Na opinião do presidente da Associação dos Colaboradores do Ceitec, Silvio Luís Santos Júnior, a liquidação da empresa foi decidida sem que o governo compreendesse que aquela infraestrutura é a única em funcionamento na América Latina. Entre os produtos feitos ali, estão sondas intracranianas e o teste PCR da Covid-19.

Outras pesquisas tiveram que ser paralisadas. “Em nenhum momento eu vi algum relatório que tratasse desses modelos e processos que estão lá dentro. A gente consegue fazer processos reprodutivos. Nos laboratórios de pesquisa conseguimos fazer um e não repetir. No Ceitec a gente consegue repetir. O grosso do investimento já está pronto”, disse Santos Júnior. “Liquidar, desmobilizar a fábrica, é um erro.” A proposta da associação é remover o Ceitec do Programa Nacional de Desestatização.

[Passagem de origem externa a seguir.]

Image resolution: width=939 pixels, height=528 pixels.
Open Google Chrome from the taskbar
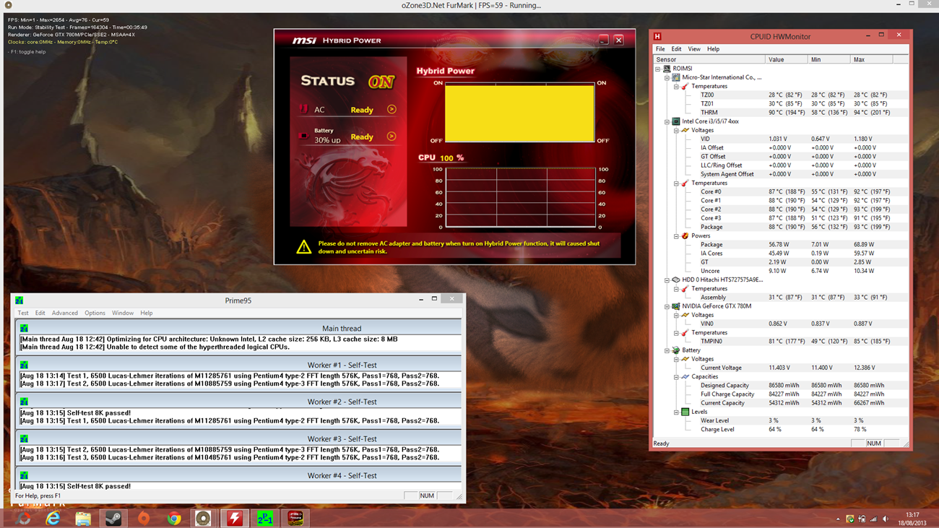[x=173, y=518]
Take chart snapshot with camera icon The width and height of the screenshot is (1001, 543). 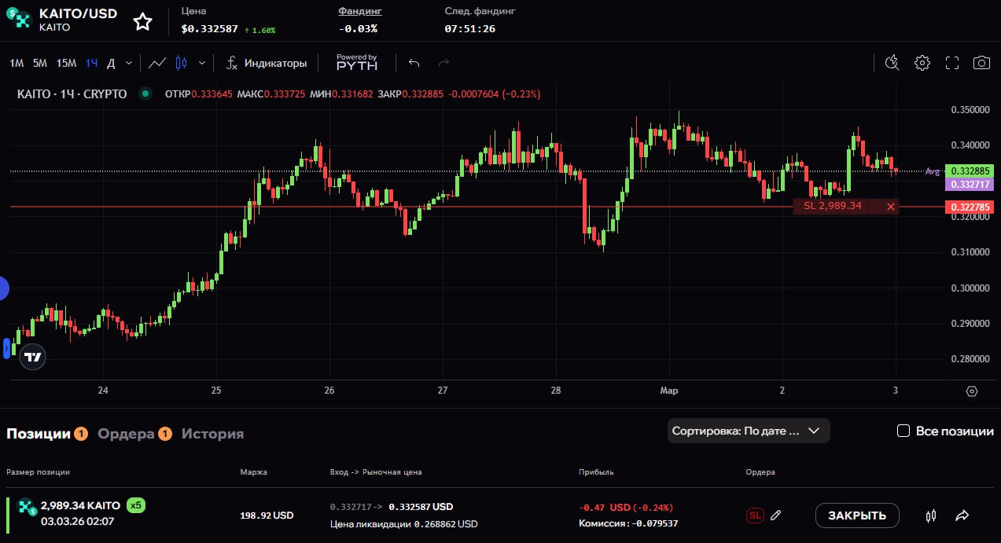981,63
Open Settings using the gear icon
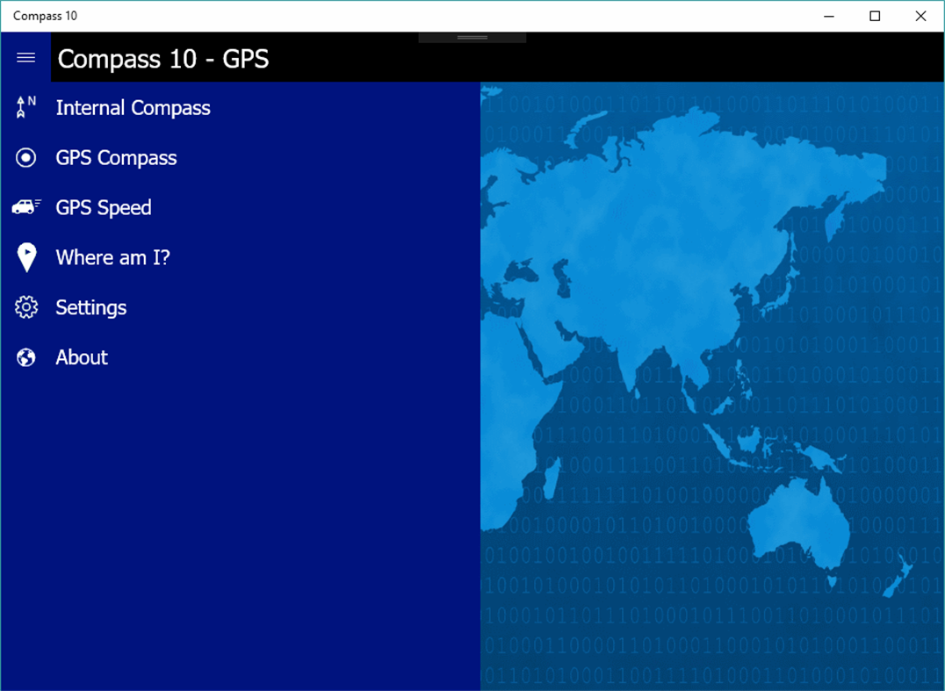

Segundo o ex-secretário estadual de Ciência e Tecnologia do Rio Grande do Sul, Adão Villaverde, é preciso pensar na retomada, não na liquidação. “O estrago que já foi feito é reversível e concluir a liquidação do Ceitec significa tirar o Brasil do seleto grupo de produção de semicondutores do ponto de vista mundial. É um equívoco.”

Já foram mais de 162 milhões de produtos na área de microeletrônicos que já foram entregues pelo Ceitec,  que faz entregas, não é um projeto despregado da realidade e das necessidades do mundo real lá fora, acrescentou Villaverde.

O deputado Merlong Solano (PT-PI), que presidiu a audiência, lembrou que os Estados Unidos anunciaram mais de US$ 50 bilhões em subsídios para reduzir a dependência da Ásia, que supre 80% da demanda global por semicondutores de silício.

Solano sugeriu que a Comissão de Ciência e Tecnologia cobre do TCU uma decisão em relação ao assunto. O TCU foi convidado para participar da audiência, mas não enviou representante porque o processo ainda não foi analisado.

O estranho é que as entidades empresariais, principalmente a Federação das Indústrias do Estado do Rio Grande do Sul (Fiergs), e o governo gaúcho, permaneçam num silêncio sepulcral. Pelo jeito, aprovam a ideia de o Rio Grande tornar-se definitivamente um imenso campo de soja.